Kombinasi ekstrak daun Legundi dan ekstrak rimpang Temulawak dapat menekan reaksi anafilaksis kutaneus aktif dan hasil pengujian toksisitas sub akut disimpulkan relatif tidak toksik pada hewan uji. Pengujian Klinis Fase I terhadap kombinasi tersebut dosis 1500mg/hari, 4500mg/hari dinyatakan aman dan tolerable. Penelitian ini dimaksudkan untuk mengetahui pengaruh Legundi dan Temulawak dosis 1500mg/hari dan 4500mg/hari terhadap kadar IgE total & eosinofil usapan mukosa hidung penderita rinitis alergi. Metode penelitian menggunakan randomized double-blind placebocontrolled, sebanyak 33 pasien rinitis alergi yang memenuhi kriteria insklusi dan ekslusi dibagi secara random kedalam tiga kelompok perlakuan. Pertama kelompok plasebo, kedua kelompok ekstrak daun legundi dan ekstrak rimpang temulawak dosis 1500mg/hari, dan ketiga dosis 4500mg/hari, sediaan diberikan setiap 8 jam selama 14 hari. Sebelum dan sesudah perlakuan (pada hari ke nol dan hari ke 15) dilakukan pemeriksaan IgE total dan eosinofil usapan mukosa hidung. Analisis paired t-test terhadap IgE total dilanjutkan dengan analisis kecendrungan dan analisis Anova terhadap penurunan kadar IgE total tiap perlakuan (p = 0.005). Diagnosis berdasar kadar eosinofil usapan mukosa hidung dianalisis dengan Chi square (p = 0.005). Penelitian ini sudah mendapatkan Ethical clearance dari Komisi EtiknPenelitian Kedokteran dan Kesehatan. Hasil menunjukkan bahwa formula ekstrak daun legundi dan ekstrak rimpang temulawak dosis 4500mg/hari memiliki kecenderungan 100% menurunkan kadar IgE total pasien rinitis alergi yang secara signifikan berbeda dengan dosis 1500mg/hari (p = 0.014). Formula ekstrak daun legundi dan ekstrak rimpang temulawak dosis 1500mg/hari dan 4500mg/hari tidak berpengaruh terhadap hasil diagnosis berdasar kadar eosinofil usapan mukosa hidung (p = 1.000).

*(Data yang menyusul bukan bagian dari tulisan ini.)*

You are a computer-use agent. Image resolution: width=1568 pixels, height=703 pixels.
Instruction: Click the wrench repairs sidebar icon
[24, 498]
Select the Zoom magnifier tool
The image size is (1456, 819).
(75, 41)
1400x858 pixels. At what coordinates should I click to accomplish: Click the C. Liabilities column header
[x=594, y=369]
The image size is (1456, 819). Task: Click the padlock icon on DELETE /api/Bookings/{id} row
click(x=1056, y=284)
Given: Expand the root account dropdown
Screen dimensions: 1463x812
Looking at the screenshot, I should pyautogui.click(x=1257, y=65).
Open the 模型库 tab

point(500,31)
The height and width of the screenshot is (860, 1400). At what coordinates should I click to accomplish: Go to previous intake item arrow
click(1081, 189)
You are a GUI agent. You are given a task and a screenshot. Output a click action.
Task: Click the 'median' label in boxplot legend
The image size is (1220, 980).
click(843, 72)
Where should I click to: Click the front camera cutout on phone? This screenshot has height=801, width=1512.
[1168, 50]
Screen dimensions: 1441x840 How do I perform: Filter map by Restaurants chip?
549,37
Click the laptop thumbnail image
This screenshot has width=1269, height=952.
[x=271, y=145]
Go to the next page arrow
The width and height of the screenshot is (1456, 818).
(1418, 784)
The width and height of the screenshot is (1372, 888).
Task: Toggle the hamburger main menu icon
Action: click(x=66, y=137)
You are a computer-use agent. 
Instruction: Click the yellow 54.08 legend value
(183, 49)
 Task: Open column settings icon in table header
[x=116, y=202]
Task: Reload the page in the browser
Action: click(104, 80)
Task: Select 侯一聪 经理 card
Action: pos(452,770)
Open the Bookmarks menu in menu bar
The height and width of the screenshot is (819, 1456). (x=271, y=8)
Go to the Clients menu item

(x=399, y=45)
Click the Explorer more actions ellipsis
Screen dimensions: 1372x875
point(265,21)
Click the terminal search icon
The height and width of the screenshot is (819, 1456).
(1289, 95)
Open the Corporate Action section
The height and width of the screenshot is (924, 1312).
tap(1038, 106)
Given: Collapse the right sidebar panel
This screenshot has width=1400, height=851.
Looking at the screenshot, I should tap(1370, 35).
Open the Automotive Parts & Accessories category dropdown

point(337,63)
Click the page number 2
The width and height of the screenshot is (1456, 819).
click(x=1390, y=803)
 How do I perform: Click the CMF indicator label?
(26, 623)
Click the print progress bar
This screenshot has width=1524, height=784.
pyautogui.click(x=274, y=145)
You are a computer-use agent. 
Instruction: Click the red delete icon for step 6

The combination between Legundi leaves and curcumae rhizomes extract has been reported to have suppression effects on cutaneous anaphylactic reaction and no toxic effects have been noted in female wistar rats. Phase I Clinical Assay showed that the dosages of 1500mg/day and 4500mg/day are safe and tolerable. The aims of this research are to examine whether there is an effect of the combination between Legundi leaves and curcumae rhizhome for both dosages (1500mg/day and 4500mg/day) on (1) total IgE levels (2) nasal swab eosinophil in allergic rhinitis patients. The design of the study is randomized double-blind placebo-controlled. Allergic rhinitis patients (N=33) who met the inclusion-exclusion criteria were divided into three groups : placebo, 1500mg/day, 4500mg/day of combination. Each of the medicine is to be taken for every 8 hours for 14 days. Serum IgE and nasal swab eosinophil were measured before and after ( the -15th day) treatment. The results of IgE levels research were analyzed with paired t-test and anova (p = 0.005) while the diagnosis based on the levels of nasal swab eosinophil were analyzed by Chi-square test (p = 0.005). The study was approved by the etics committee of the Commission on Human Biomedical Recearch Faculty of Gadjah Mada University. The results showed that the combination of legundi leaves and curcumae rhizome extract of 4500mg/day has the tendency to decrease the levels of total IgE. It has significant difference compared to 1500mg/day (p = 0.014). The group of 1500mg/day and 4500mg/day have no significant difference in the diagose compared to placebo based on nasal swab eosinophil (p = 1.000).

Kata Kunci : Legundi (Vitex trifolia, L), Temulawak (Curcuma xanthorrhiza, Roxb), IgE total , Eosinofil, Rinitis alergi.